RECORDS SHOWN:

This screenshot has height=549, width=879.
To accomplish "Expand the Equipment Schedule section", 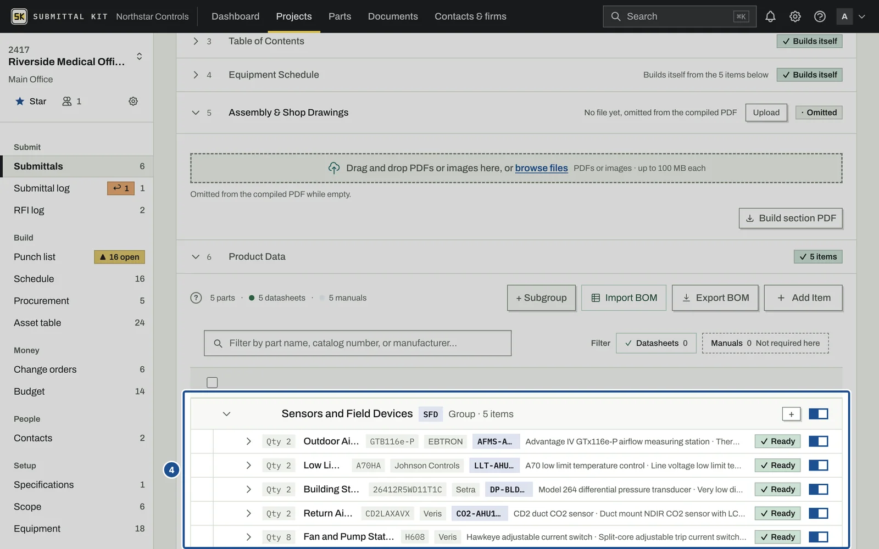I will [x=196, y=75].
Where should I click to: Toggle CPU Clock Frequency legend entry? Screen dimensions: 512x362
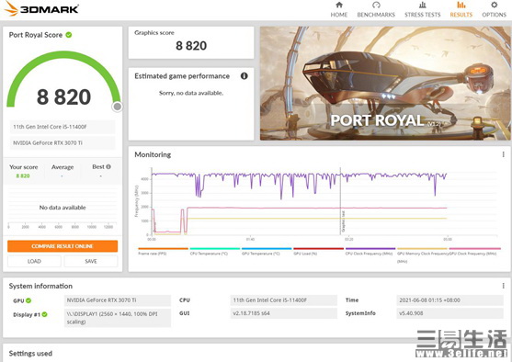(370, 254)
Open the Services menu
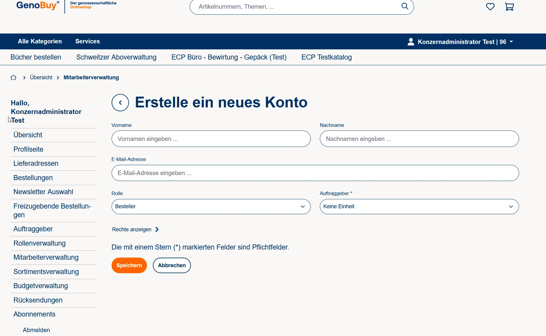The width and height of the screenshot is (546, 336). pos(87,41)
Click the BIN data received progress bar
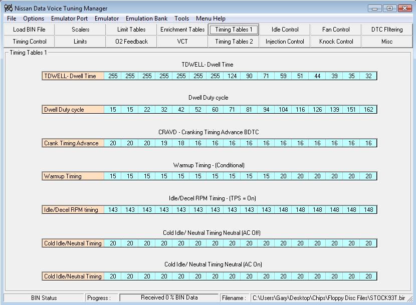Viewport: 416px width, 305px height. pos(169,297)
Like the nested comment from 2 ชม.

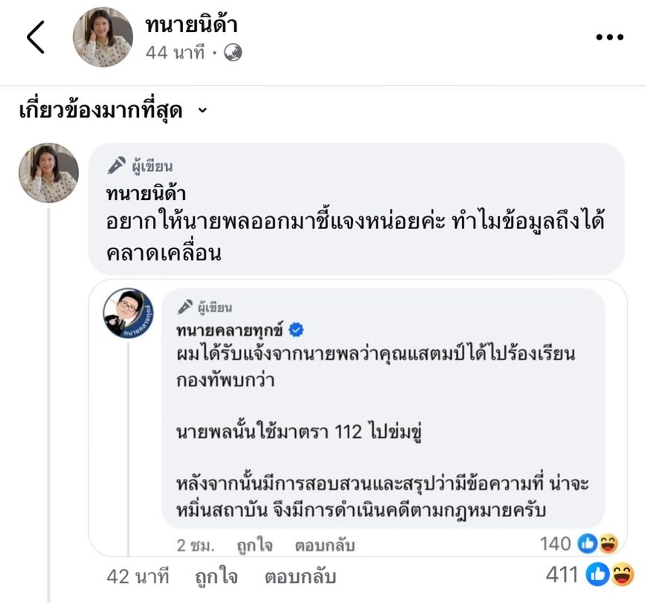pyautogui.click(x=254, y=545)
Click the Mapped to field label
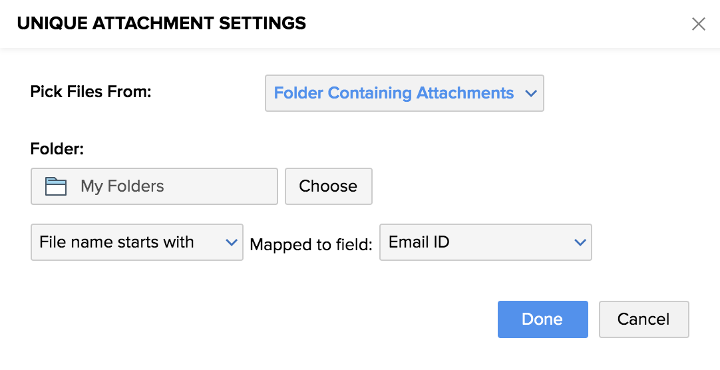720x370 pixels. tap(311, 245)
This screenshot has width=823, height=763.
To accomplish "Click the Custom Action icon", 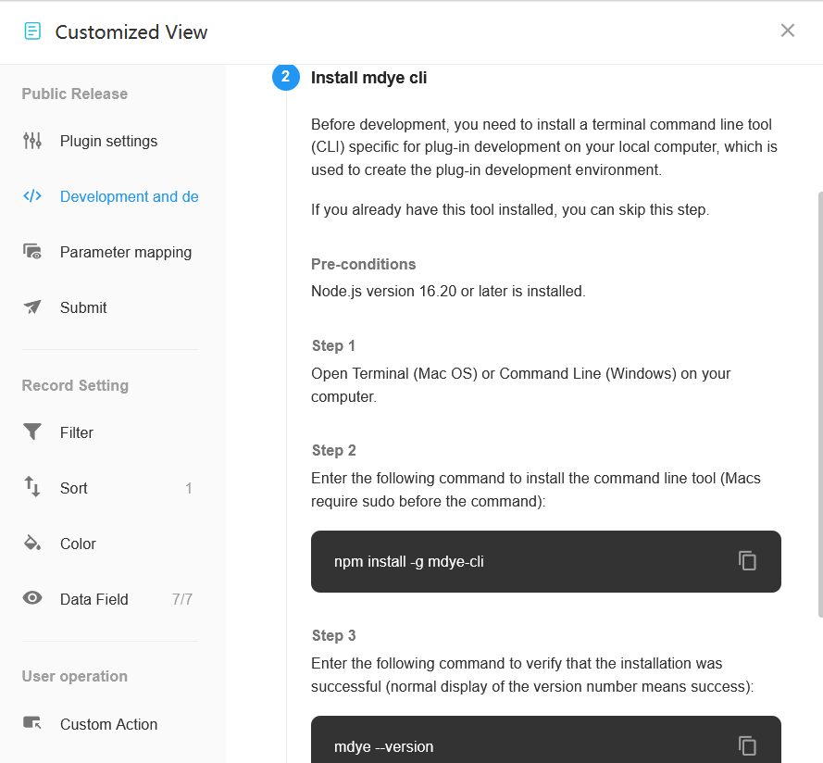I will click(32, 723).
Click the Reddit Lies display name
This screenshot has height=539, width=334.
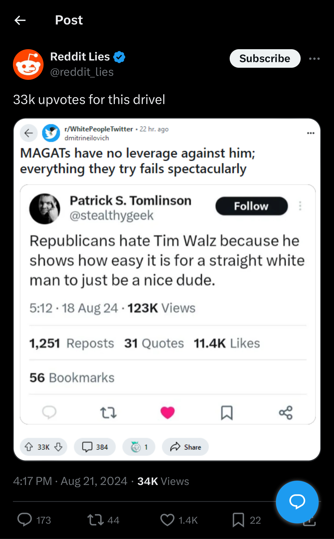coord(80,57)
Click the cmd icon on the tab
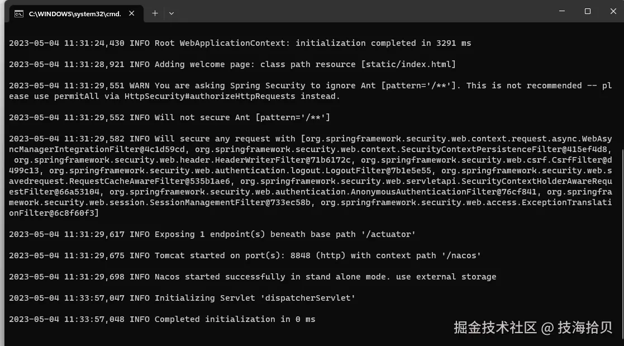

THE PROBLEM: All lines from the one containing "Click the Reddit Lies display name" through the end of the data are to be restated exactly, with nothing else and without the pictures.

RESULT OF THE TASK:
Click the Reddit Lies display name
This screenshot has height=539, width=334.
coord(80,57)
Click the cmd icon on the tab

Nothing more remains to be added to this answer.